Siamo troppo grandi per fallire. Questa è la verità, è l’unico scudo – ma fortissimo – che divide l’Italia dal baratro. E la crisi del Covid-19, nel far emergere drammaticamente l’evidenza di quanto vicini siamo al fallimento come Paese, ci dà anche l’unico alibi che il mondo dei ligi – tedeschi, danesi, finlandesi (gli olandesi no, che non sono neanche ligi) – non può contestarci: la pandemia.



Per cui la Banca centrale europea, ieri, si è fatta il segno della croce e si è rassegnata a comprare junk-bonds. Già: salvo miracoli, venerdì S&P declasserà i nostri Btp al livello di junk-bonds, alla luce delle indubitabili previsioni sul profondo rosso del nostro Pil, del nostro deficit e del nostro debito pubblico a fine anno, a causa della recessione e dei sovracosti scatenati dal virus.



E dunque che fare, devono essersi chiesti a Francoforte: lasciar saltare l’Italia e far trascinare nell’abisso tutti i valori espressi in euro, oppure comprare, e comprare, e comprare ancora “carta pubblica” italiana?

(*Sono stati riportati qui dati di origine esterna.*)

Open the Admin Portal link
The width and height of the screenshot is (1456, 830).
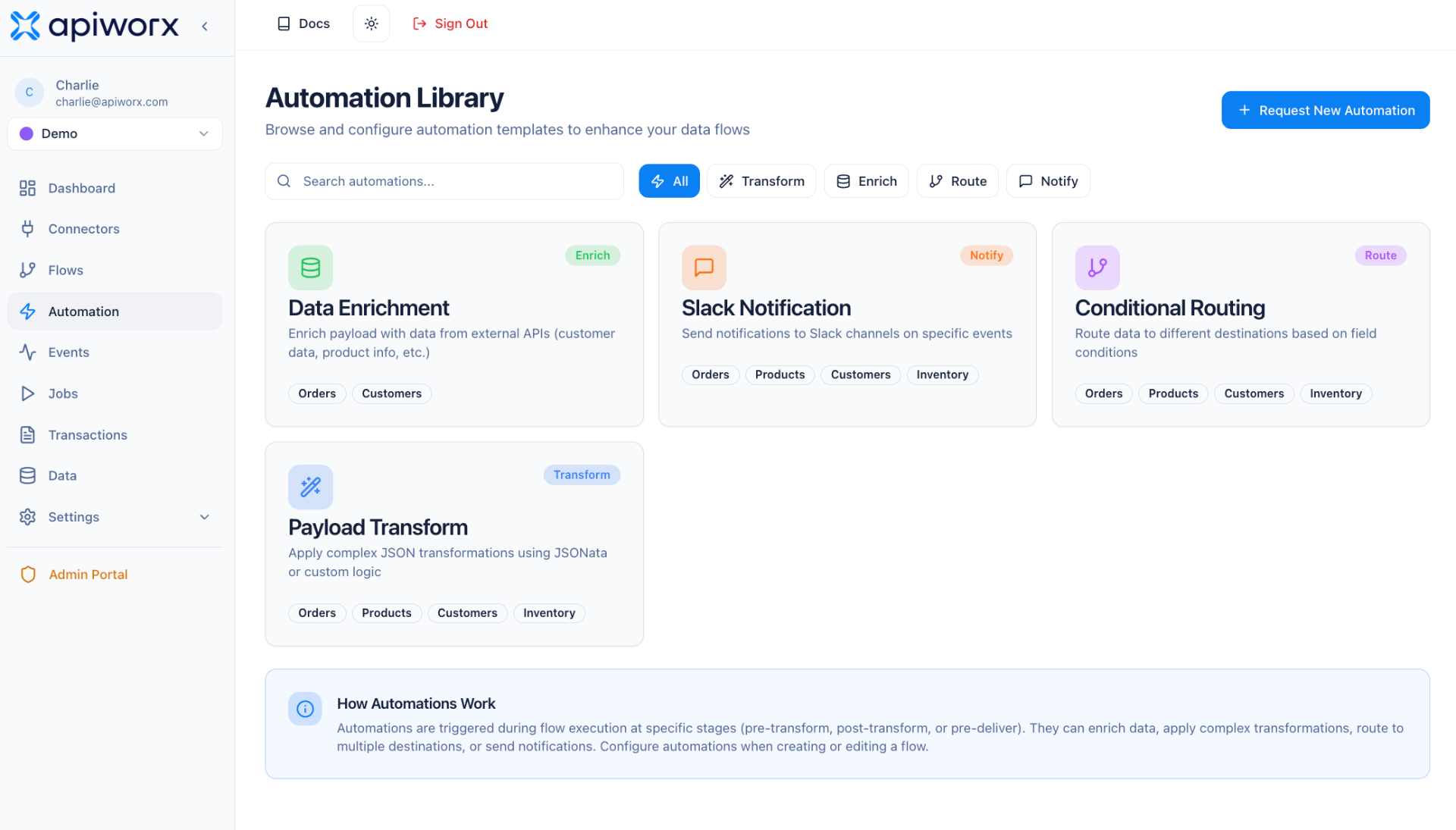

È questa l’unica prospettiva, pur senza la fiammeggiante premessa draghiana del “whatever it takes”. E la Bce masticando amaro l’ha sposata.

Però attenzione: anche se il tanto debito tutela i debitori – anche a Francoforte hanno imparato la vecchia massima dell’italianissimo Eugenio Cefis – pasti gratis non ce ne sono più, per nessuno, perché mai come in questa fase, anche i ricchi piangono. E dopo aver sfacchinato dieci anni dietro il loro bilancio pubblico ad accumulare attivo, ad abbattere il debito, a risparmiare, tedeschi & Co. troppo contenti di pagare i nostri cocci non sono, come peraltro il Nord sovranista italiano, che ha sempre detto di non voler pagare quelli calabresi o siciliani.



E dunque? Dunque, prima di spingere il nostro malgoverno al punto di indurre il mondo a dimenticarsi “quanto siamo grandi” ed a trattarci come la piccola Grecia, ci sono fasi intermedie su cui non ci faranno più sconti.

Se ci coprono contro la speculazione internazionale, per non venirne a loro volta coinvolti; se ci danno senza condizioni 36 miliardi per la sanità (ironia della sorte, la stessissima somma tagliata in dieci anni al comparto dai nostri pessimi governi); se ci aiutano con il programma Sure e con i fondi strutturali, qualcosa in cambio pretenderanno.

Di più: qualcosa pretenderanno gli elettori italiani, passata ormai la sbornia dell’uno-vale-uno e dell’“onestà-onestà”!

Quindi il governo Conte 2, da domani, non avrà più alibi. Lo storico Gualtieri, distogliendosi per qualche giorno dalle sue letture sul passato, guardi avanti e distilli qualcosa di utile per il “decreto aprile” dal suo soglio di ministro-ombra dell’Economia (sarebbe quello vero, ma si vede e si sente quanto un’ombra). Si accordi con i suoi mandanti del Pd, smussi gli spigoli con i Brancaleone del Movimento 5 Stelle e convinca sé stesso, prima ancora che il premier, di quanto sia importante sburocratizzare gli aiuti, e farli arrivare subito. Non tra un mese la cassa integrazione, tra dieci giorni i primi finanziamenti da 25mila euro e chissà quando gli altri. Quel che serve, subito, a chi ne ha bisogno.

Approfittando, il premier, di stare all’estero – ma no, che non ci sta, purtroppo: i capi di Stato e di governo ormai si incontrano in videoconferenza! – s’informi su quel che sta accadendo in Germania, in Svizzera, ormai anche in Francia: stanno entrando soldi veri nei conti delle imprese in crisi, assegni cospicui nelle tasche dei lavoratori disoccupati. Certo, quelli i soldi nel bilancio pubblico li hanno: ma adesso li avremo anche noi, non nostri ma spendibili come se lo fossero.

Fatti dunque, e basta chiacchiere. Quella potenza di fuoco millantata un mese fa deve diventare almeno una scintilla. E subito.